Segunda-feira, 26 de junho de 2023 - 11h36

Com o projeto “Colhendo Sementes, Construindo
Viveiros, Plantando Florestas”, o juiz coordenador dos Juizados Especiais de
Ji-Paraná, Maximiliano Deitos, foi premiado na categoria Boas Práticas do
Prêmio Juízo Verde, promovido pelo Conselho Nacional de Justiça (CNJ). A
cerimônia de entrega foi realizada nesta sexta-feira, 23, no auditório da Sede
do Conselho Nacional de Justiça, em Brasília.
O projeto, que conta com o apoio do Poder Judiciário
de Rondônia, consiste em uma valiosa parceria entre municípios para a
construção de viveiros, e recebeu o reconhecimento por sua efetiva contribuição
para a proteção do meio ambiente e sua notável colaboração para a produtividade
do Poder Judiciário na área ambiental.
Com uma visão abrangente e uma abordagem integrada, o
projeto busca não apenas a conservação do meio ambiente, mas também o
fortalecimento das comunidades locais e a promoção da conscientização
ambiental. Através da construção de viveiros, o juiz Maximiliano Deitos e sua
equipe têm promovido a reprodução de espécies nativas, a recuperação de áreas
degradadas e a plantação de florestas, contribuindo assim para a preservação da
biodiversidade e a mitigação dos impactos ambientais.

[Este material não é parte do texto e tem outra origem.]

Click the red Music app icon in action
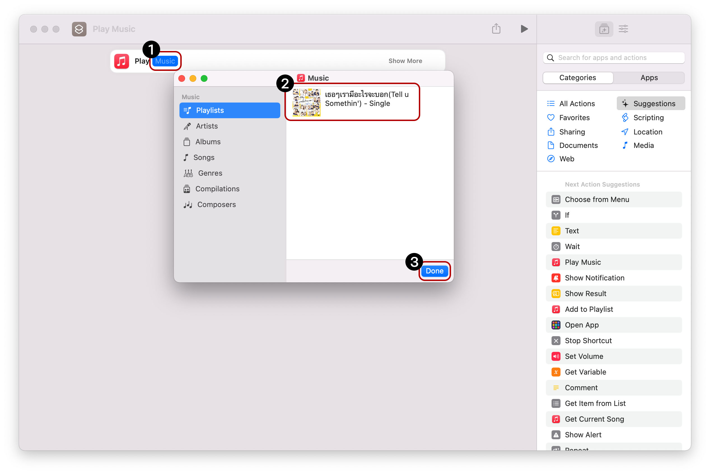The image size is (710, 474). pyautogui.click(x=121, y=61)
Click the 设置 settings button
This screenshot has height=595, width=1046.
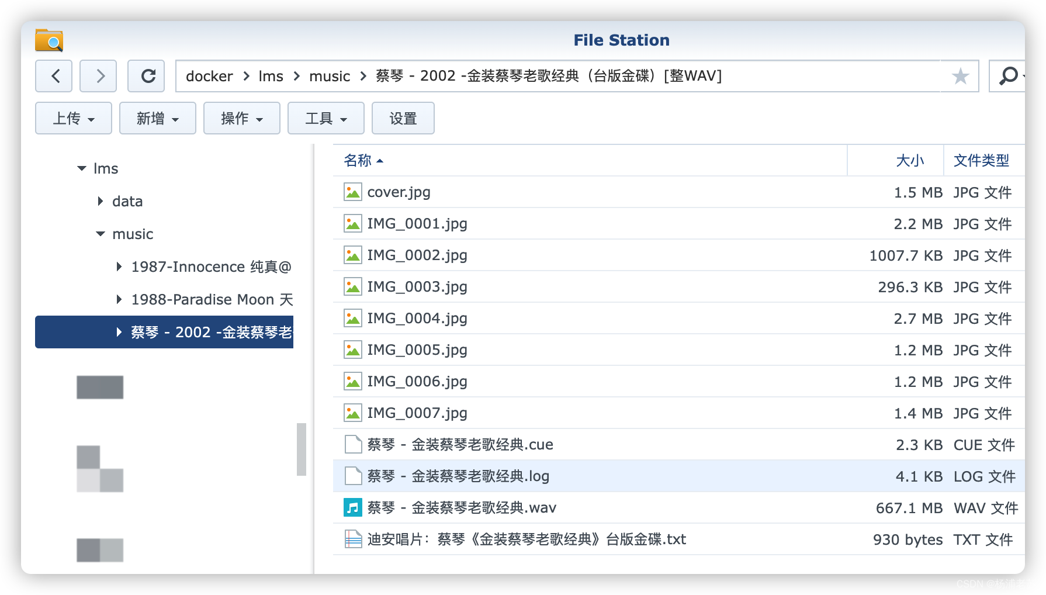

A Ameron parabeniza o juiz Maximiliano Deitos pelo
merecido reconhecimento e destaca a importância de iniciativas como essa, que
mostram como o Poder Judiciário pode contribuir de forma significativa para a
preservação ambiental. “O exemplo do projeto vencedor inspira outros
magistrados e toda a sociedade a se engajarem em ações concretas que visem à
proteção do meio ambiente e à construção de um futuro mais sustentável. A
premiação do Prêmio Juízo Verde é um marco importante que reforça a relevância
do compromisso ambiental no sistema judiciário brasileiro”, destacou a
presidente da Ameron, juíza Euma Tourinho.